The 2018 prize has been awarded to the US's William D. Nordhaus and Paul M. Romer for including climate change and technological innovation in longterm economic theory and furthering research on sustainable growth.
The Royal Swedish Academy of Sciences in Stockholm has given the 50th Nobel Prize in Economic Sciences to William D. Nordhaus and Paul M. Romer, both from the US, for "integrating climate change and technological innovations into long-run macroeconomic analysis."
The two economists will share the 9 million Swedish kronor ($1.01 million, €860,000) prize.
Nordhaus, from Yale University, and Romer, from New York University's Stern School of Business, were honored for their contribution to what the academy called "some of our time's most fundamental and pressing issues: longterm sustainable growth in the global economy and the welfare of the world's population."
'Interplay' of economy and climate
Nordhaus first came up with a model that helps researchers analyze the "interplay of the economy and the climate," pointing out that the quantitative model is now widely used to ascertain the impact of policy interventions, like carbon taxes.
Nordhaus also showed how economic activity interacts with chemistry and physics to "produce climate change," the Academy said.
Romer, who served as chief economist at the World Bank until January 2018, has helped shape the endogenous (from within a system) growth theory, which states that productivity gains can be tied directly to speedy innovation and more investments in workers. Its supporters encourage governments and the private sector to foster innovation and incentives for increased creativity.
Prize not part of Nobel's will
The Nobel Economics Prize was not part of the original line-up of awards as envisaged by Alfred Nobel and is therefore officially known as the Nobel Memorial Prize in Economic Sciences.
It has been issued by Sweden's central bank, the Riksbank, since 1969. Its laureates primarily focus on macroeconomic research.
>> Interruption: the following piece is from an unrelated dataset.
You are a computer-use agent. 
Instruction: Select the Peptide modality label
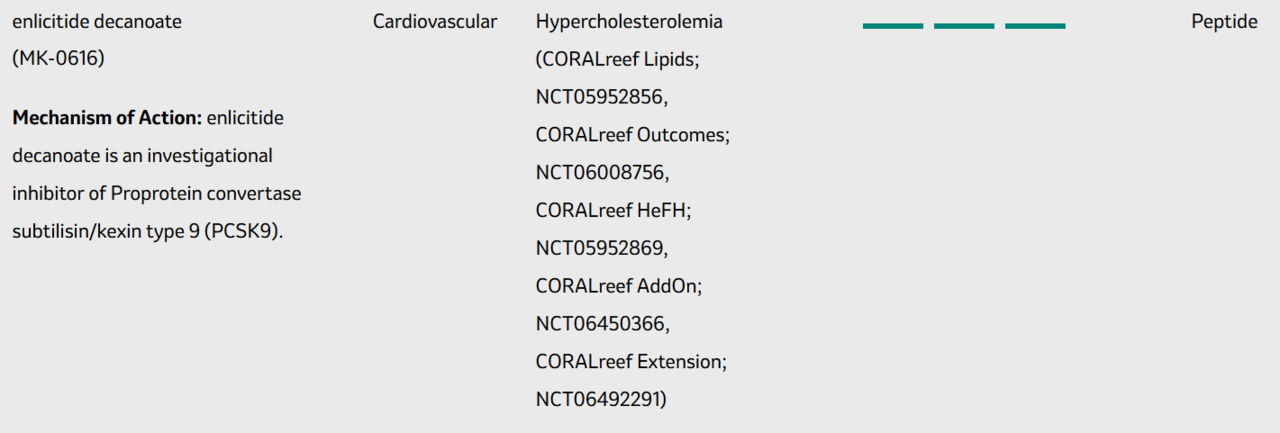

Last year, US economist Richard H. Thaler received the award for his work in behavioral economics, specifically individual decision-making and how irrational decisions can trip up economic theory.
The Economics Prize wraps up this year's Nobel awards season, notable for the absence of the literature prize for the first time in 70 years after Jean-Claude Arnault, who was affiliated with the Swedish Academy, was convicted of rape.